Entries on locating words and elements

——————

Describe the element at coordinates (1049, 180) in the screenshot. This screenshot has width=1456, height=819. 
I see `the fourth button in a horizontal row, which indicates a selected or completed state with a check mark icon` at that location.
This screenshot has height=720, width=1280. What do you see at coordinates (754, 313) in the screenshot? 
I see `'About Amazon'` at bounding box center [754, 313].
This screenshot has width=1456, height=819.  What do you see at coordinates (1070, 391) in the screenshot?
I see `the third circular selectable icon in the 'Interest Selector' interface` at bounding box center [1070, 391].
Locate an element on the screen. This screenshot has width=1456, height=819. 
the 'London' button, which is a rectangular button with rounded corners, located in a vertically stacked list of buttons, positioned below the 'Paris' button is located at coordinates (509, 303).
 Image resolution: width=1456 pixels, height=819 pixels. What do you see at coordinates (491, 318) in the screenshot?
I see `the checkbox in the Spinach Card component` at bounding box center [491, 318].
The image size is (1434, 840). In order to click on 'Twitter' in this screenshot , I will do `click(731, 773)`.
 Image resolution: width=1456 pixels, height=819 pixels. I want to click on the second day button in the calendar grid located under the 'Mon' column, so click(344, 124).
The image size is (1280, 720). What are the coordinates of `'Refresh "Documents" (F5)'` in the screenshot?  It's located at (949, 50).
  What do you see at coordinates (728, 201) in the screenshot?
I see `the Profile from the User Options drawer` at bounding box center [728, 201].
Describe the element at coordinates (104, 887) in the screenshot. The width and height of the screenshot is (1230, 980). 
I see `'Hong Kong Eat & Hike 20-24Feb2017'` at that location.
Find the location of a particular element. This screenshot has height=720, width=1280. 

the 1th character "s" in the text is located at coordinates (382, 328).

——————

Goal of the exercise ▸
Return all of the records above word for word, with nothing changed.

Result of the task ▸
Describe the element at coordinates (1049, 180) in the screenshot. This screenshot has width=1456, height=819. 
I see `the fourth button in a horizontal row, which indicates a selected or completed state with a check mark icon` at that location.
This screenshot has height=720, width=1280. What do you see at coordinates (754, 313) in the screenshot? 
I see `'About Amazon'` at bounding box center [754, 313].
This screenshot has width=1456, height=819.  What do you see at coordinates (1070, 391) in the screenshot?
I see `the third circular selectable icon in the 'Interest Selector' interface` at bounding box center [1070, 391].
Locate an element on the screen. This screenshot has width=1456, height=819. 
the 'London' button, which is a rectangular button with rounded corners, located in a vertically stacked list of buttons, positioned below the 'Paris' button is located at coordinates (509, 303).
 Image resolution: width=1456 pixels, height=819 pixels. What do you see at coordinates (491, 318) in the screenshot?
I see `the checkbox in the Spinach Card component` at bounding box center [491, 318].
The image size is (1434, 840). In order to click on 'Twitter' in this screenshot , I will do `click(731, 773)`.
 Image resolution: width=1456 pixels, height=819 pixels. I want to click on the second day button in the calendar grid located under the 'Mon' column, so click(344, 124).
The image size is (1280, 720). What are the coordinates of `'Refresh "Documents" (F5)'` in the screenshot?  It's located at (949, 50).
  What do you see at coordinates (728, 201) in the screenshot?
I see `the Profile from the User Options drawer` at bounding box center [728, 201].
Describe the element at coordinates (104, 887) in the screenshot. The width and height of the screenshot is (1230, 980). 
I see `'Hong Kong Eat & Hike 20-24Feb2017'` at that location.
Find the location of a particular element. This screenshot has height=720, width=1280. 

the 1th character "s" in the text is located at coordinates (382, 328).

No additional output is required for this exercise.